How the Scanning Process Relates to Image Histograms

fig. 1

The typical scanner has a density range less than that attainable on film.  Any tones denser than that perceivable by the scanner become black, also known as clipping.

The width of the scanner histogram's horizontal axis--from the left (black) to right margin (white)--represents the scanner's density range.  Each of the bars, of course, represents the pixel count for the tone value of its position.

This particular histogram shows that approximately two-thirds of the scanned image's pixels--the dark gray area--are in the darker half of possible tonal values.

The Photoshop version of the histogram for the image is functionally similar:

The scanner histogram, at left, is for the preview image, which is based on a small sample of pixels.  The Photoshop histogram is for the scanned image.

Comparison of Photoshop and NikonScan Histograms

Image Density Range and Scanner Density Range

One of the primary reasons for performing a preview scan is to obtain an image histogram.  Yet I would guess that because of simple ignorance the vast majority of non-professional scanner users simply ignore this extremely useful device.  I would also guess the same applies to users of graphics editing programs such as Photoshop.  This section gives an idea of how to begin to use histograms in scanning.

fig. 2

 

If you get fig. 2 as an initial preview histogram, this is about as good as it gets.  The image's tonal range neatly matches the scanner's density range without having to apply curves adjustments.  The left of the histogram (b) abuts the base of the scanner's density range and the right of the histogram (w) abuts the high-end of the range.  The scanner's sensitivity is used at maximum efficiency: none of the image is outside the scanner's sensitivity range and samples will be obtained for all 256 tonal values.

fig. 3

Fig. 3 is a histogram where both b and w are in the left-most and right-most quarters of the histogram but not touching the edges.  The scanner's sensitivity is used efficiently.

Examples: Average density range, average contrast

 

fig. 4a fig. 4b

 

Fig. 4a is a histogram, most commonly encountered in scanning transparencies, where some of the film's tones are beyond the scanner's sensitivity.  Fig. 4b, a notional histogram implied by fig. 4a, depicts the part of histogram (blue) falling outside the scanner's density range.  The tones in the blue area are imaged as black.

Example: Wide density range, average contrast

 

fig. 5

 

Fig. 5 is a histogram with endpoints close or near the quarter tone markers.  This is an uncommon occurrence.  Much of the scanner's density range is unused.
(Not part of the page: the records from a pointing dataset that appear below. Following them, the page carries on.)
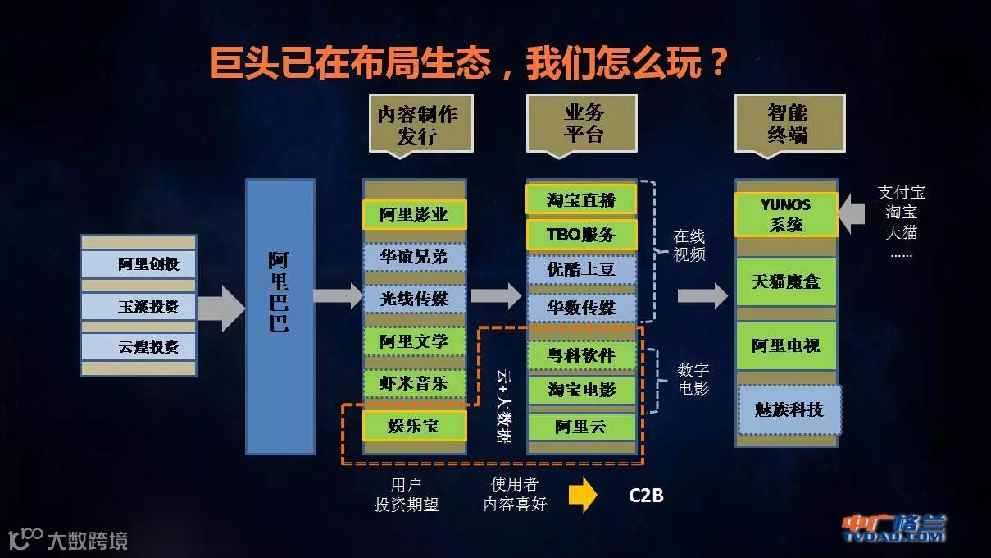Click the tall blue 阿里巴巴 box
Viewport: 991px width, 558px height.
pos(280,316)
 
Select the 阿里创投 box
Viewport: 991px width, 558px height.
pos(139,263)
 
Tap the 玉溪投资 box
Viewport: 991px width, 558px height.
pos(139,306)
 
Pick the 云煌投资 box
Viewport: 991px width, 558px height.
pos(139,346)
Example: Narrow density range, very low contrast

Evaluating the Preview Histogram

fig. 6 fig. 7

Figs. 6 and 7 are histograms for scans of the same image without curve adjustment and illustrate making use of the available density range.  Even if the scan represented in fig. 6 had resulted in an image visually closer to the desired final image, the image represented by fig. 7 is preferred because it spans the range of available tone values and as a result contains more information than 6.  With more information, the user has greater latitude for subsequent manipulations of the image.  One could produce the image in 6 from 7 but not the reverse.  Note that although figs. 6 and 7 are for the same image, fig. 7 occupies a greater area.